Input records:
◇ ◇ ◇ ◇ ◇ ◇ ◇
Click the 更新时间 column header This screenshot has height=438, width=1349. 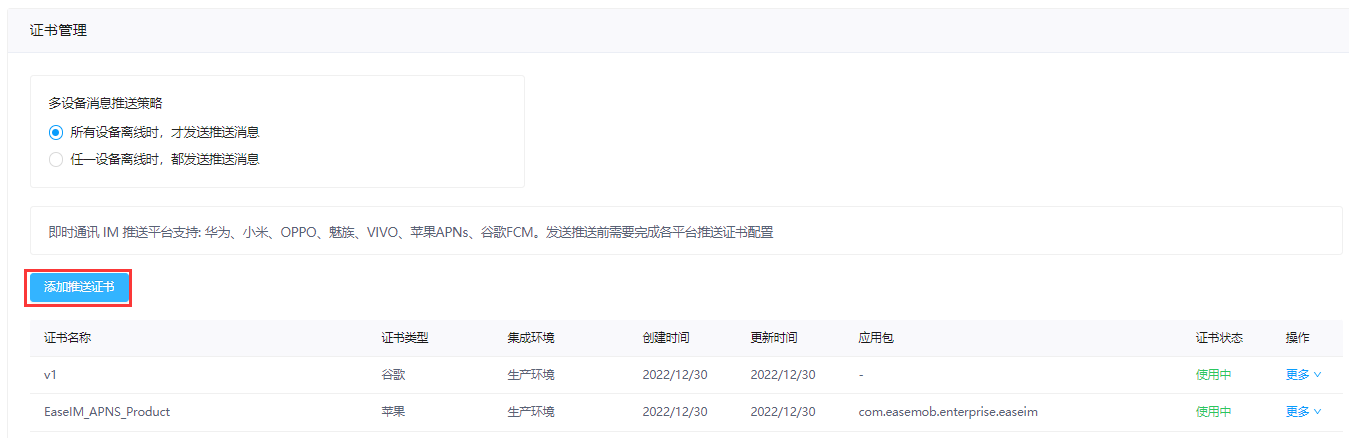pos(774,338)
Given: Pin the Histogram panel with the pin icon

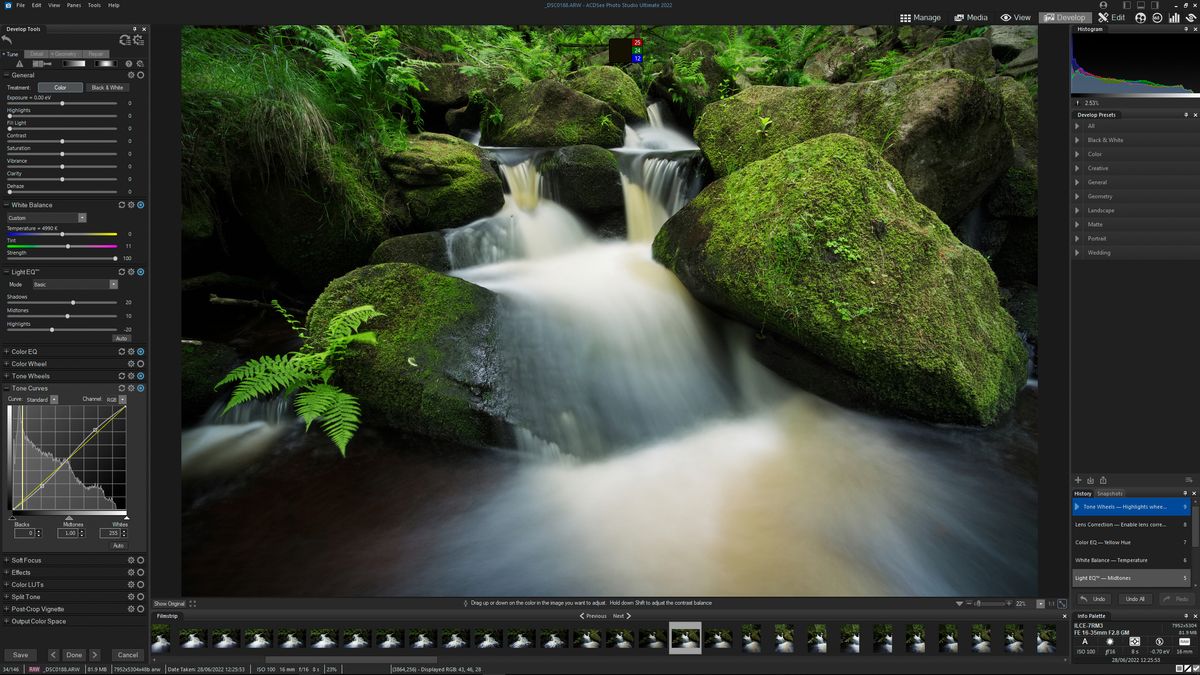Looking at the screenshot, I should pyautogui.click(x=1184, y=28).
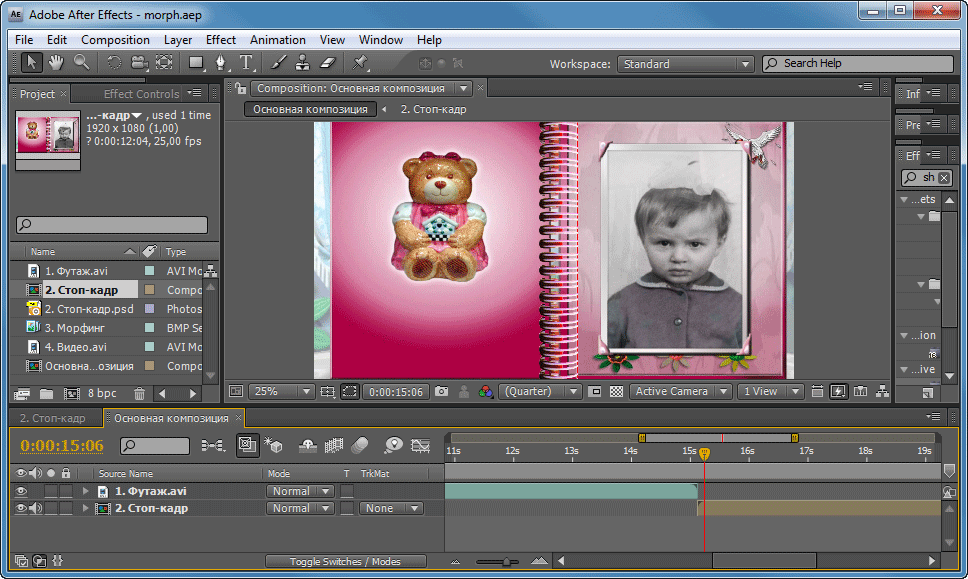Toggle the transparency grid in viewer
This screenshot has height=579, width=968.
[x=616, y=392]
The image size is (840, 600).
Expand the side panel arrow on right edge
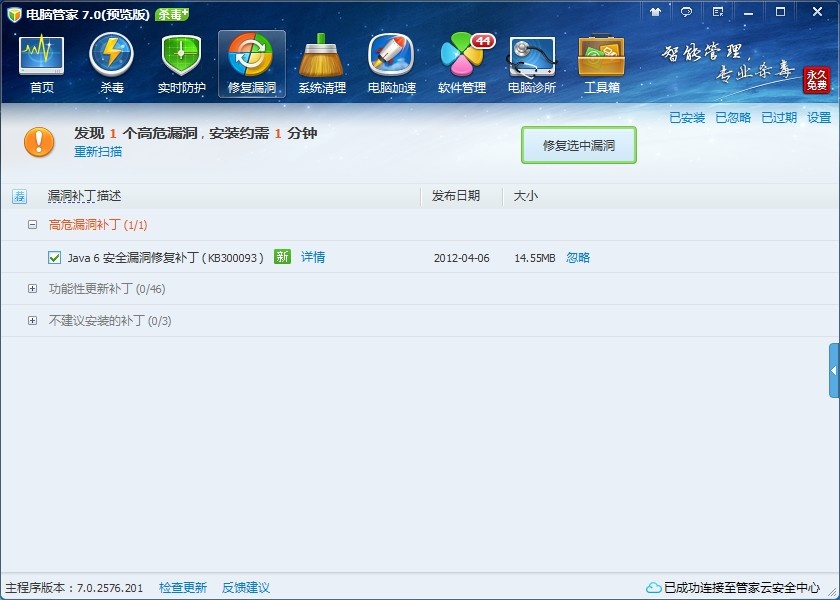(x=834, y=371)
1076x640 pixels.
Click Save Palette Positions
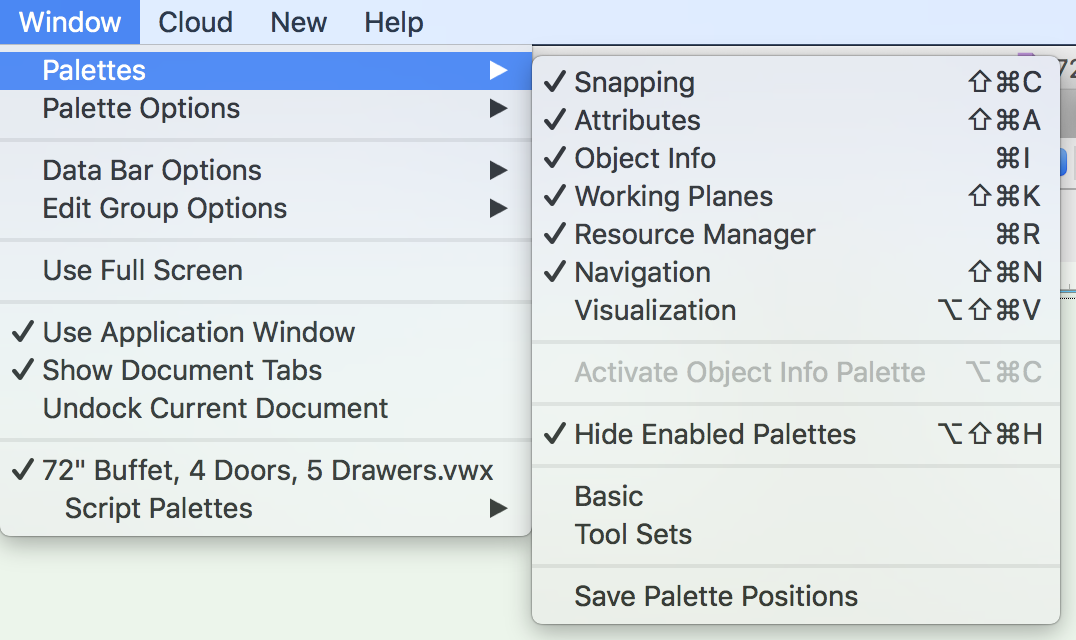(x=716, y=596)
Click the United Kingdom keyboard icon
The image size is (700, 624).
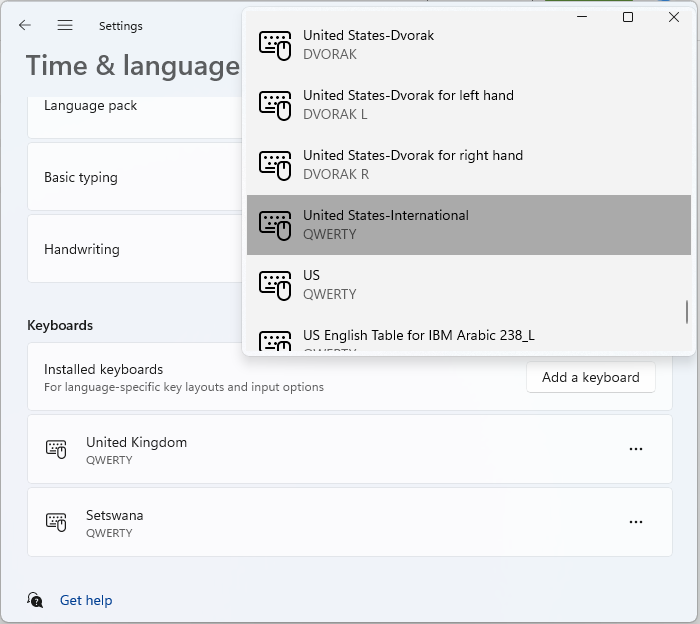[x=57, y=450]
◇ ◇ ◇ ◇ ◇ ◇ ◇
Exercise requirements: Retype the lines exactly, starting at the line containing "Click the United Kingdom keyboard icon" and going through the end of the lines, with both ends included. Leave the pictures out of your answer.

Task answer:
Click the United Kingdom keyboard icon
The image size is (700, 624).
[x=57, y=450]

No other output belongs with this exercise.